What is machine learning?

In this section we will introduce you with the machine learning and give you overview of types of machine learning?

What is machine learning?

What is machine learning and its types?

Machine learning is one of the branches of computer science where special programs are used to teach computer to learn from previous data and use this information in various predictions or analysis.

In machine learning, Artificial Intelligence (AI) algorithms are used to write computer programs that give system ability to learn from the previous data. Previous learning is used by the system to take decision and it keeps on learning with new data. This way system automatically decides what to do without explicit programming. AI technologies, machine learning and deep learning are getting very popular for developing analytics programs for various industries.

In very simple terms machine learning program gives ability to computer to learn, take decision and keep on improving its intelligence by learning through new data. This is good as AI and machine learning programs makes computer an intelligent system which can take decision on its own.

Development of machine learning program involves study and construction of mathematical algorithms that can learn from data and predict on the data provided.

Machine learning is heavy computation activity which uses various computing tasks and algorithm to do learning. Various types of mathematical algorithms are required to designed, tested and turned into model. This task is very computation intensive and it’s difficult or impossible to develop program that performs fast. But invention in computation and parallel processing technologies makes it easy to learn program on clusters to provide huge performance increase.

Types of Machine learning

Types of Machine Learning

Machine learning is classified into three categories based on the outside input requirement requirements in terms of learning and intelligence.

  • Supervised learning: In case of supervised learning system learns from the input and output data which is supplied at the time of training. For example we have two inputs x and y, and the output of these input is z, then these three values are given to the program for learning.
  • Unsupervised learning: In case of unsupervised learning system is just provided with the input data (e.g x and y) and then system will learn automatically from these data sets.
  • Reinforcement learning:  The Reinforcement learning is branch of AI and its type of machine learning. In case of Reinforcement learning machine and agents automatically determines ideal behaviour within a defined context. For it a task is given to the agent and there are two options, agent chooses any one of them and if the choice is correct it will be rewarded otherwise it will be punished. Based on these reward and punishment agent learns the ideal behaviour.

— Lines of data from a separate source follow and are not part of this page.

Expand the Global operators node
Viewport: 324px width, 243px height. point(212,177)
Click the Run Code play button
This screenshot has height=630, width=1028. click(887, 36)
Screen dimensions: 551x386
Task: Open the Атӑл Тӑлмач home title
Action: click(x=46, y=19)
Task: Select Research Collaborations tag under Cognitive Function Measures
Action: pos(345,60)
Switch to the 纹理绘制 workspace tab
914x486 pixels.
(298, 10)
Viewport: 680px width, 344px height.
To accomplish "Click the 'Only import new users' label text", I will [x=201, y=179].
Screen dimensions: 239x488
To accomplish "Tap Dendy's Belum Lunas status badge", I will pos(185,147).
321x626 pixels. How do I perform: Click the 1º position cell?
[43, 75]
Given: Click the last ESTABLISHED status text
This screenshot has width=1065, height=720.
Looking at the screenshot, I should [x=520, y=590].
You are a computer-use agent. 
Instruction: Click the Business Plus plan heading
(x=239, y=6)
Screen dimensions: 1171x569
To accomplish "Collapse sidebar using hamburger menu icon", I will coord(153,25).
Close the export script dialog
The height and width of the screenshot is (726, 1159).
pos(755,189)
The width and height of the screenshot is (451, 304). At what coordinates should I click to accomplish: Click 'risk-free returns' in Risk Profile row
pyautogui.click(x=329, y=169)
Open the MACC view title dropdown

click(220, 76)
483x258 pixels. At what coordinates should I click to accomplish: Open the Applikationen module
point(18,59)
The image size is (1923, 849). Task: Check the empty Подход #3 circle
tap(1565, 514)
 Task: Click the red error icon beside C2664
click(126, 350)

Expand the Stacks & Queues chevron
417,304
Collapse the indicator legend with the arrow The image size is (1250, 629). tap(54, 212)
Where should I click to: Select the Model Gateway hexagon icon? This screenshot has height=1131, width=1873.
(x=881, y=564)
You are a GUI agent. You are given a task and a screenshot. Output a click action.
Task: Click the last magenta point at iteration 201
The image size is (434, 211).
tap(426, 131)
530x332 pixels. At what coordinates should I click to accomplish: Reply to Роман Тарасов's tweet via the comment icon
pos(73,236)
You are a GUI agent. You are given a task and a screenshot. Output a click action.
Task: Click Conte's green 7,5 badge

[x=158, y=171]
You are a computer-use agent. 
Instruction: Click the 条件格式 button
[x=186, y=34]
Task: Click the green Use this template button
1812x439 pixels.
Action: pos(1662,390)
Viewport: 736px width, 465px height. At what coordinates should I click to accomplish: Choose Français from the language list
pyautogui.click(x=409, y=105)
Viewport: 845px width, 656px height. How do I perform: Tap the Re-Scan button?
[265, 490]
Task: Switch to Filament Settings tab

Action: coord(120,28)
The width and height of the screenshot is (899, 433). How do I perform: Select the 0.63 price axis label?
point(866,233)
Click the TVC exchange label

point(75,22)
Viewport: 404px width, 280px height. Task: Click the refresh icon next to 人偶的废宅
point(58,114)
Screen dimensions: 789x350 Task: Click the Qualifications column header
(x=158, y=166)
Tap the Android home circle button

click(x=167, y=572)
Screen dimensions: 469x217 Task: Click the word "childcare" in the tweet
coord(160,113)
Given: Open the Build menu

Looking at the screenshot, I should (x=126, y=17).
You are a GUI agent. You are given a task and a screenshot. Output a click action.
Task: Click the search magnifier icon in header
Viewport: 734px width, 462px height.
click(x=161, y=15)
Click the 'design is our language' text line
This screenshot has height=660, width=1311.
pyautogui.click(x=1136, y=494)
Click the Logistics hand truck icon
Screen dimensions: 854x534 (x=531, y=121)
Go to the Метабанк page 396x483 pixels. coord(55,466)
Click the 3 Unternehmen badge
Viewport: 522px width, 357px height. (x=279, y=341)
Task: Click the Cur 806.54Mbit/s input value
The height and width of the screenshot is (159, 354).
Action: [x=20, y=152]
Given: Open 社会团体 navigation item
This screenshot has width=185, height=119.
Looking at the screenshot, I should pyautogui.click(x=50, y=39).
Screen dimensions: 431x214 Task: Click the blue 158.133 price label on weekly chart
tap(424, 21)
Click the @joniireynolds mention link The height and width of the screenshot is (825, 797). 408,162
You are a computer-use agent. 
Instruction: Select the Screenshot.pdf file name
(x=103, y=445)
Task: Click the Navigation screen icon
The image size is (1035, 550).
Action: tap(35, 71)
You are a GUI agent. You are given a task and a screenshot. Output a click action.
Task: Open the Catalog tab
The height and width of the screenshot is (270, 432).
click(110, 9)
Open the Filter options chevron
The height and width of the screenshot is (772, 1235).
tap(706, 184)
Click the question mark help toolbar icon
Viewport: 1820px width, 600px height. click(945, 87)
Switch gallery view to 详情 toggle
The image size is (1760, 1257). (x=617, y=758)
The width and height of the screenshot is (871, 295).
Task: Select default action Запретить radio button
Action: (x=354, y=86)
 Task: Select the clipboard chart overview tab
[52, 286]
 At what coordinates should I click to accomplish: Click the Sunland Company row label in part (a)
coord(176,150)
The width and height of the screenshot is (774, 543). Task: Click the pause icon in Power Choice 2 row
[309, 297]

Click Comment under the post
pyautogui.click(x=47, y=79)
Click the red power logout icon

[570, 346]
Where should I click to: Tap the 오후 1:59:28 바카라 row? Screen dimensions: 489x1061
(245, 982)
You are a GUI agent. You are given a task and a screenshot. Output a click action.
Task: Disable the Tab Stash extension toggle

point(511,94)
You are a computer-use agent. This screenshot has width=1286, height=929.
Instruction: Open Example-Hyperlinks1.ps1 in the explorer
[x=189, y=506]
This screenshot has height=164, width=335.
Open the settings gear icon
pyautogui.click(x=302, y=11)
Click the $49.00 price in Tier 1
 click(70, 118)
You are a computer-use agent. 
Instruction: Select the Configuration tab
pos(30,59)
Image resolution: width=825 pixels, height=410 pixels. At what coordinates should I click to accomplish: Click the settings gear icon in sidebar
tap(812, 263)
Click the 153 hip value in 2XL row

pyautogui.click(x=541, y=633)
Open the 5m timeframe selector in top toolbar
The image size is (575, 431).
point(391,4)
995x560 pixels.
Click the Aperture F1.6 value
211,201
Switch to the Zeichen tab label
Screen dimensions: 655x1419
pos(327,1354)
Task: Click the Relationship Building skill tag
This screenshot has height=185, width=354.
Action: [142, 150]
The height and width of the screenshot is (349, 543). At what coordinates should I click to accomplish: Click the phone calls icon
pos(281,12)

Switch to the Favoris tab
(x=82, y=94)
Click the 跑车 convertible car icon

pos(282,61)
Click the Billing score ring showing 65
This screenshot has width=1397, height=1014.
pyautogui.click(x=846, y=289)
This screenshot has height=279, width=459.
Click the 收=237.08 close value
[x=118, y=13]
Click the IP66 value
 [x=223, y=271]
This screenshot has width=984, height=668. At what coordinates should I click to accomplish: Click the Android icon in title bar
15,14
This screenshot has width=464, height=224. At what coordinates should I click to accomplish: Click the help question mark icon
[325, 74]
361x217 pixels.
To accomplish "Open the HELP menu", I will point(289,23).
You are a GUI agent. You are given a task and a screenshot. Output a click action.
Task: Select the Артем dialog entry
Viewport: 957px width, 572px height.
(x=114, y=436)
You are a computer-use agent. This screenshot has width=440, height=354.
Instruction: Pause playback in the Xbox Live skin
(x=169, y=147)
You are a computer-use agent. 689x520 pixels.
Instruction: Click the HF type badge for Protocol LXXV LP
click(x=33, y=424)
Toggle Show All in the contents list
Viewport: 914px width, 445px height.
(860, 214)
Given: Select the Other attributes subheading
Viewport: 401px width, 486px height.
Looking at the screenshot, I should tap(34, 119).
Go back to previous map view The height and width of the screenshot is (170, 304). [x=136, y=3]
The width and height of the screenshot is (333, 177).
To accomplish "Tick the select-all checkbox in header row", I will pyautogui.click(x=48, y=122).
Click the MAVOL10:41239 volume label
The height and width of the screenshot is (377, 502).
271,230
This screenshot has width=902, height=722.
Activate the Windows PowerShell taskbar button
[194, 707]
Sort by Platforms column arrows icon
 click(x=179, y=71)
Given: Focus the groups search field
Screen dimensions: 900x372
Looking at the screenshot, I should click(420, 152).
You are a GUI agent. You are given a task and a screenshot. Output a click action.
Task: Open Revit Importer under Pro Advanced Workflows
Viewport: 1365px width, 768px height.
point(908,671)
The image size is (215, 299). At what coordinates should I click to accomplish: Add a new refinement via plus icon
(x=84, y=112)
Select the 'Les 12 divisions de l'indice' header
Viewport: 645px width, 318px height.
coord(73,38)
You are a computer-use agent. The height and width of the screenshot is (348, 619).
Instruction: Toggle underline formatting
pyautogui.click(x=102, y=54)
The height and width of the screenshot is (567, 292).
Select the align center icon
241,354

Top algorithm of supervised learning

Now let ‘s see the top algorithm of supervised learning. Here is the list of top used algorithms to write programs for supervised learning.

  • Analytical learning
  • Artificial neural network
  • Backpropagation
  • Boosting (meta-algorithm)
  • Bayesian statistics
  • Case-based reasoning
  • Decision tree learning
  • Inductive logic programming
  • Gaussian process regression
  • Group method of data handling
  • Kernel estimators
  • Learning Automata
  • Learning Classifier Systems
  • Minimum message length (decision trees, decision graphs, etc.)
  • Multilinear subspace learning
  • Naive bayes classifier
  • Maximum entropy classifier
  • Conditional random field
  • Nearest Neighbor Algorithm
  • Probably approximately correct learning (PAC) learning
  • Ripple down rules, a knowledge acquisition methodology
  • Symbolic machine learning algorithms
  • Subsymbolic machine learning algorithms
  • Support vector machines
  • Minimum Complexity Machines (MCM)
  • Random Forests
  • Ensembles of Classifiers
  • Ordinal classification
  • Data Pre-processing
  • Handling imbalanced datasets
  • Statistical relational learning
  • Proaftn, a multicriteria classification algorithm

Top algorithm of unsupervised learning

Here are top algorithms of unsupervised learning which is used to develop machine learning system in various programming languages.


In case of clustering k-means, mixture models and hierarchical clustering algorithms are used.

anomaly detection: Used to detect anomaly in the data.

Neural Networks: Neural networks are also very popular which includes Hebbian Learning and Generative Adversarial Networks

Latent variables: Approaches for learning latent variable models includes Expectation–maximization algorithm (EM), Method of moments and Blind signal separation techniques.
Further Blind signal separation techniques are:

  • Principal component analysis
  • Independent component analysis
  • Non-negative matrix factorization
  • Singular value decomposition

Many machine learning program comes with pre-build packages or you can also write programs for unsupervised learning from scratch. You have to understand all these algorithms to start machine learning programming.

Top algorithm of Reinforcement learning

Now finally we will see the algorithm of developing programs for Reinforcement learning.

  • Q-learning
  • Temporal difference (TD)

In this section we learned about the machine learning and its types. We also explored various algorithms used for machine learning.